**What this task involves**: Make an exact copy of all the records, one that contains none of the pictures.

**Material to process**:
== Segment start ==

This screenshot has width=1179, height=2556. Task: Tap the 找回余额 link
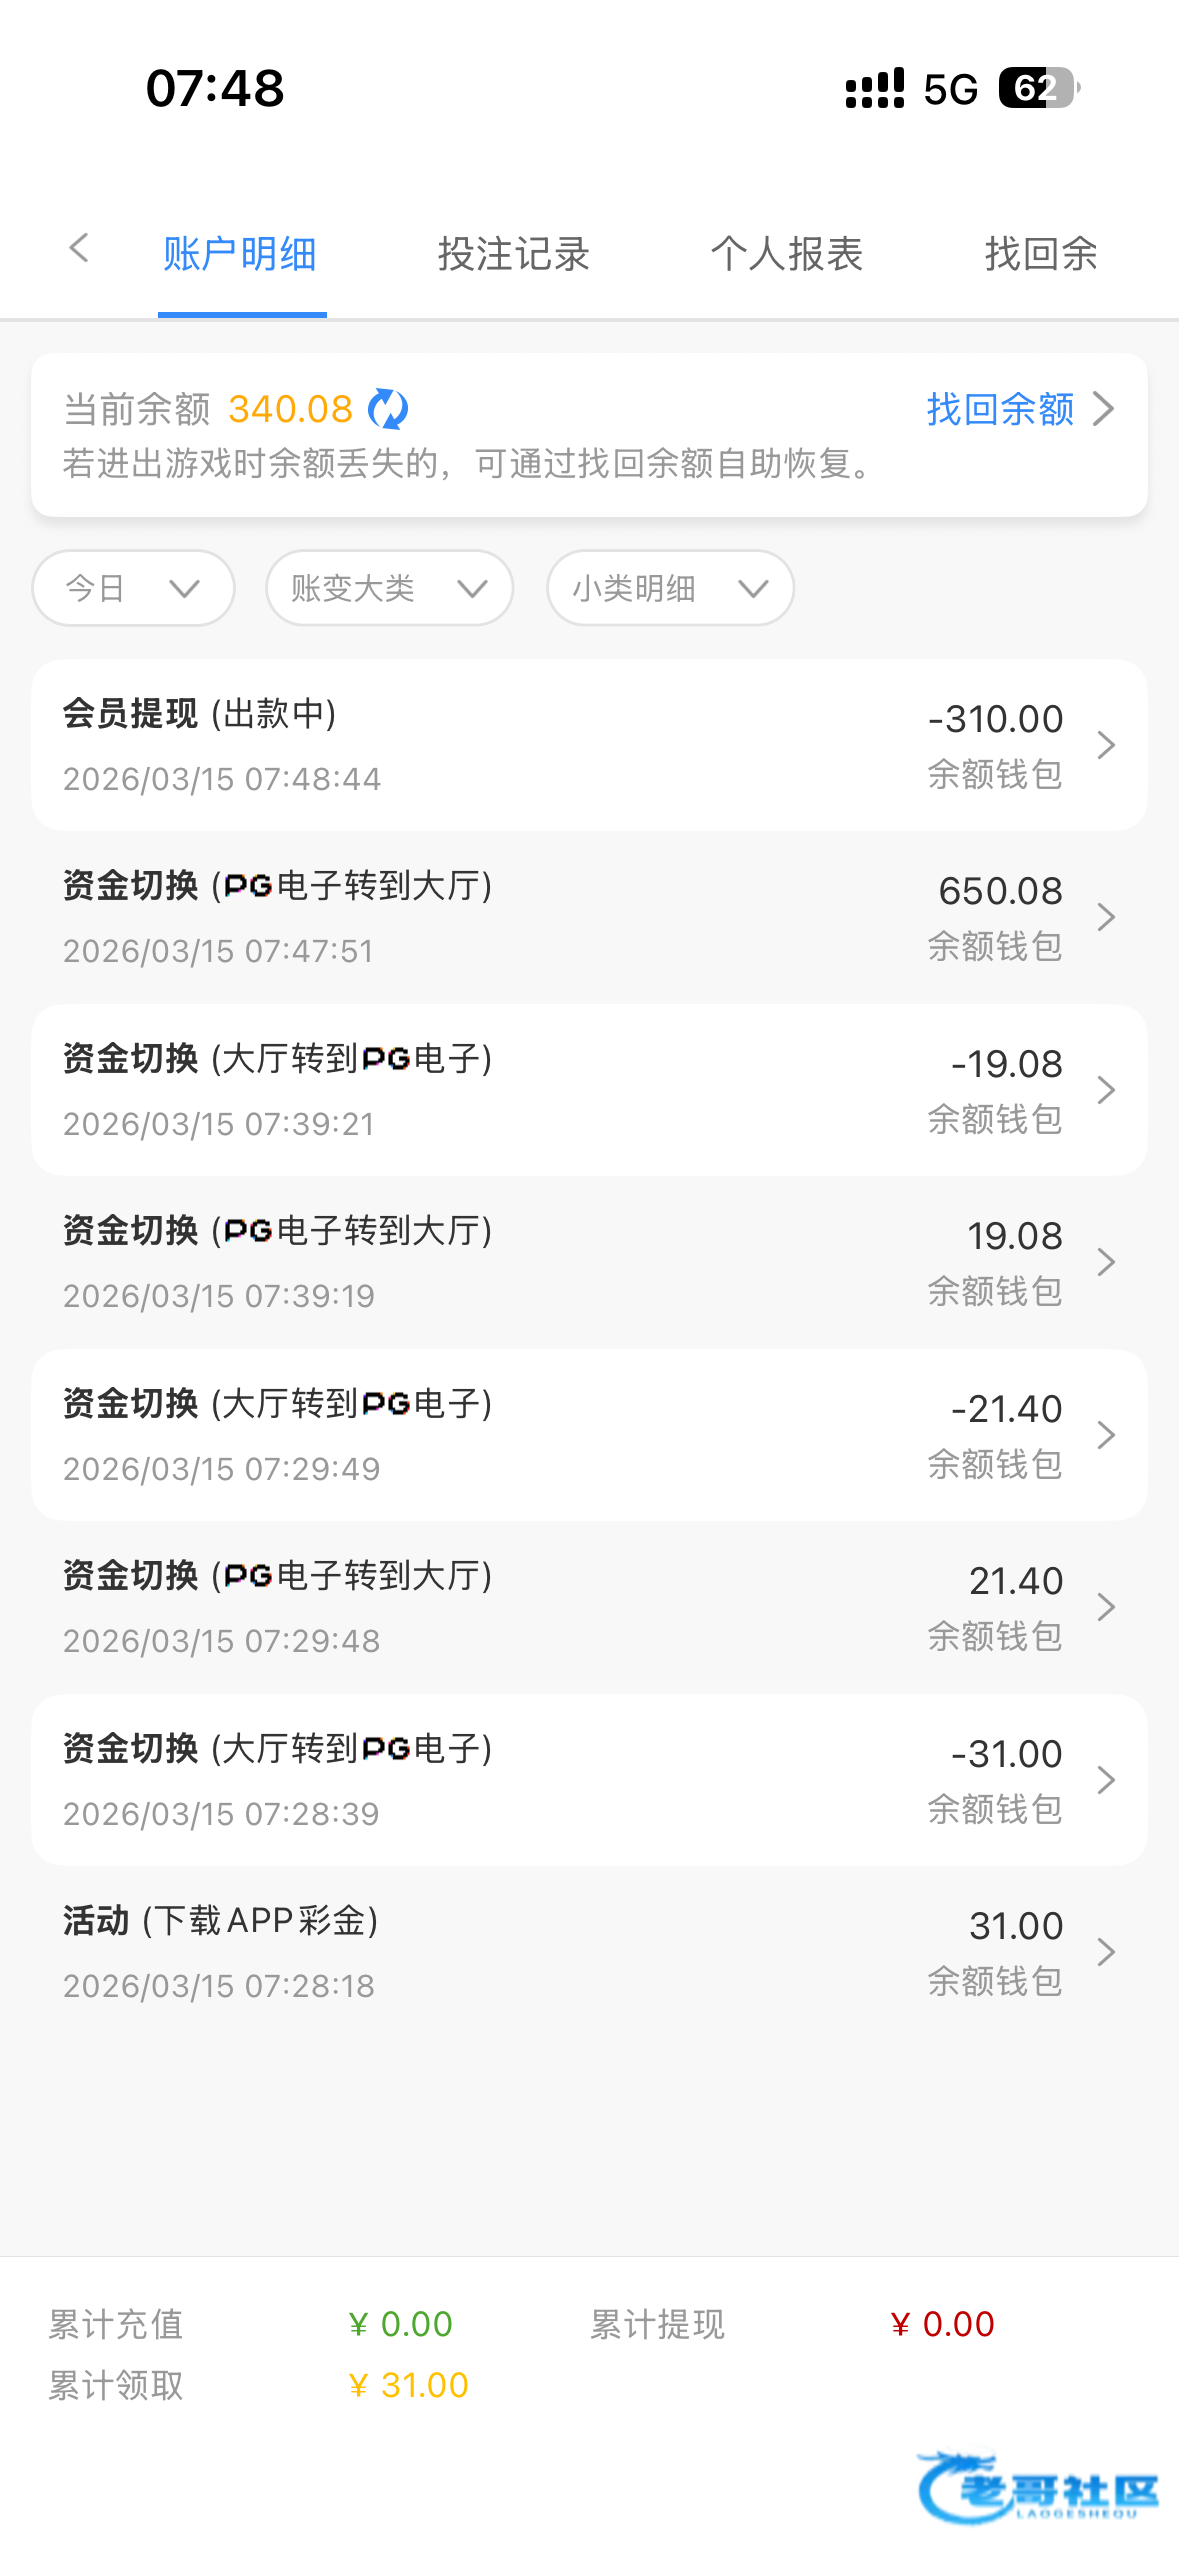(x=1000, y=409)
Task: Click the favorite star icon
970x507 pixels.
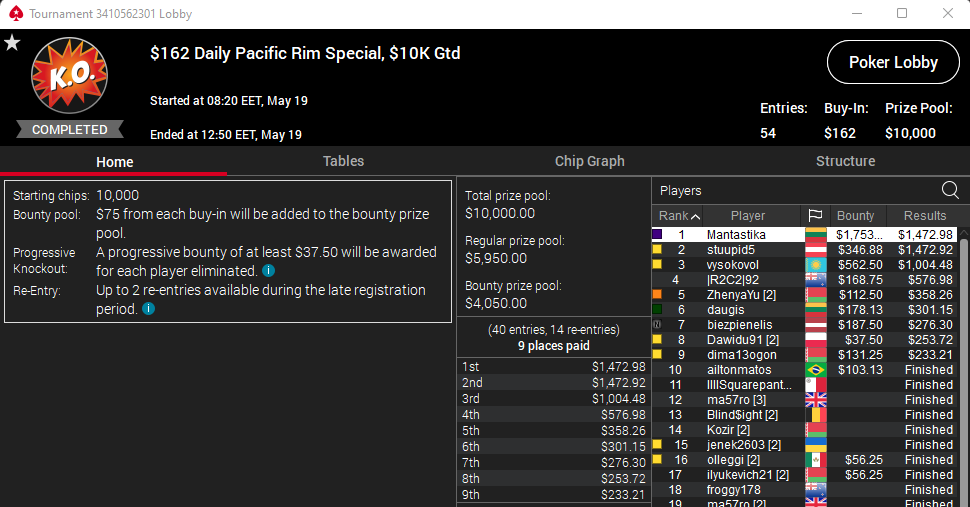Action: (12, 43)
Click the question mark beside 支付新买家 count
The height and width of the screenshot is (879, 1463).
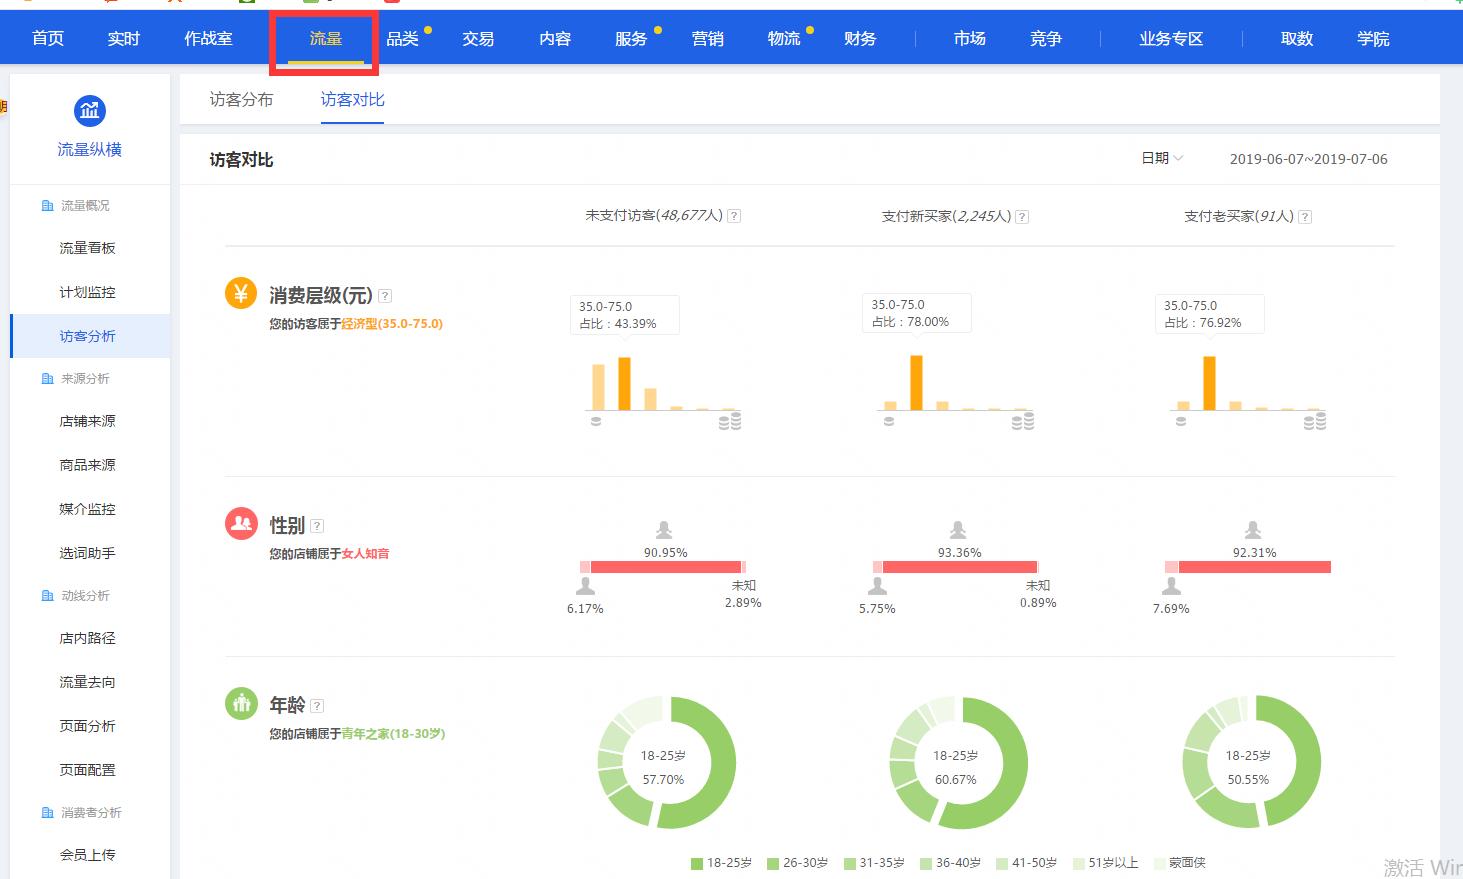1021,215
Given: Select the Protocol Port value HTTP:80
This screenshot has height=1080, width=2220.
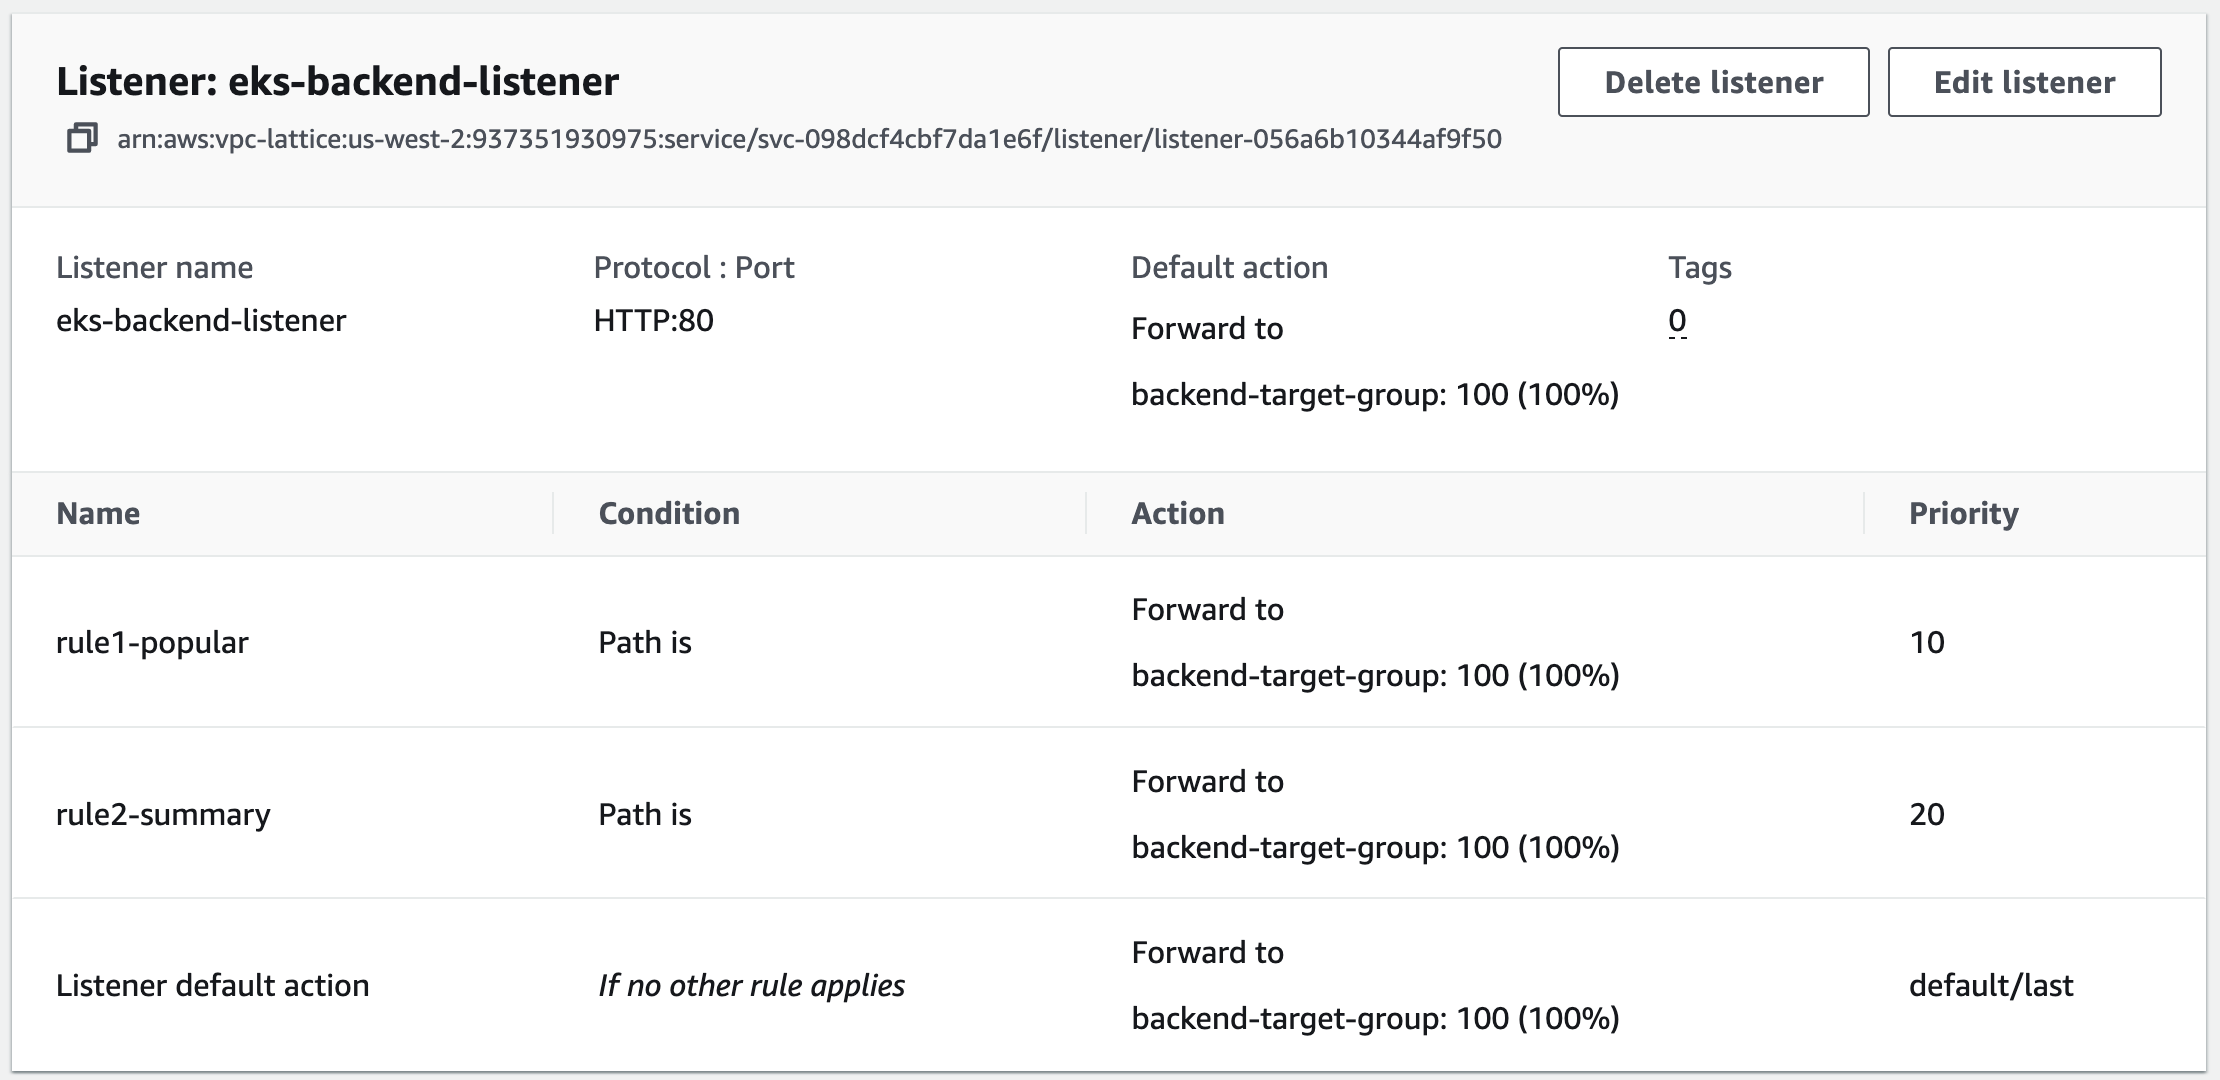Looking at the screenshot, I should click(653, 321).
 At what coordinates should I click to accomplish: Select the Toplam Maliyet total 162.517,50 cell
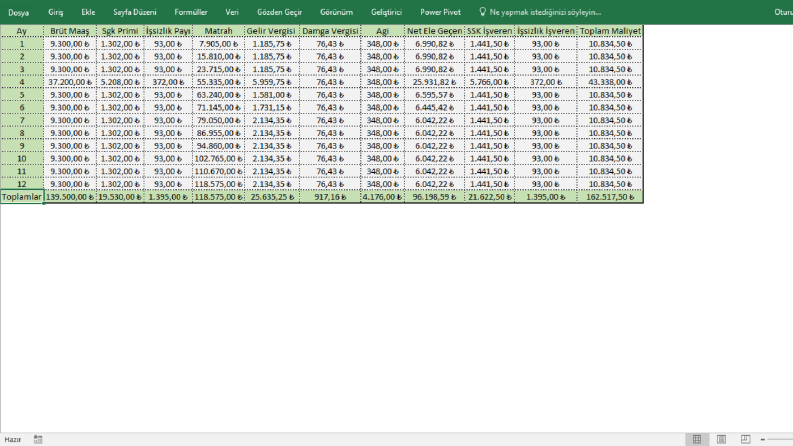click(610, 197)
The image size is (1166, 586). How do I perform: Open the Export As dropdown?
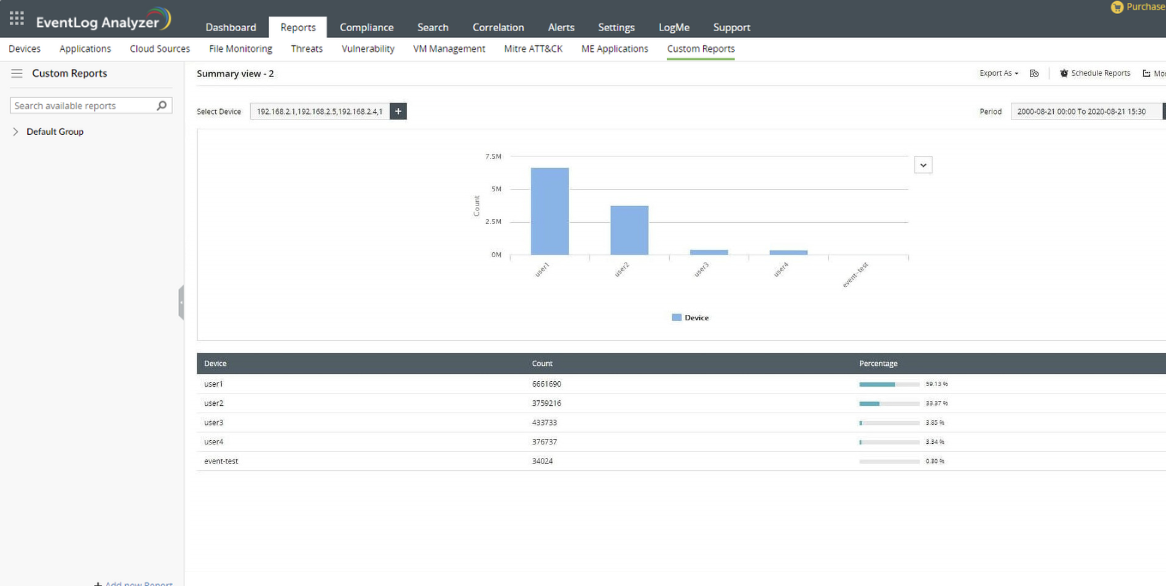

== Segment end ==

**Solution for this task**:
This screenshot has width=1179, height=2556. Task: Tap the 找回余额 link
(x=1000, y=409)
Task: Click the favorite star icon
970x507 pixels.
Action: (12, 43)
Click the question mark beside 支付新买家 count
The height and width of the screenshot is (879, 1463).
1021,215
Given: Select the Protocol Port value HTTP:80
This screenshot has height=1080, width=2220.
Looking at the screenshot, I should click(653, 321).
 At what coordinates should I click to accomplish: Select the Toplam Maliyet total 162.517,50 cell
click(610, 197)
The image size is (1166, 586). How do I perform: Open the Export As dropdown?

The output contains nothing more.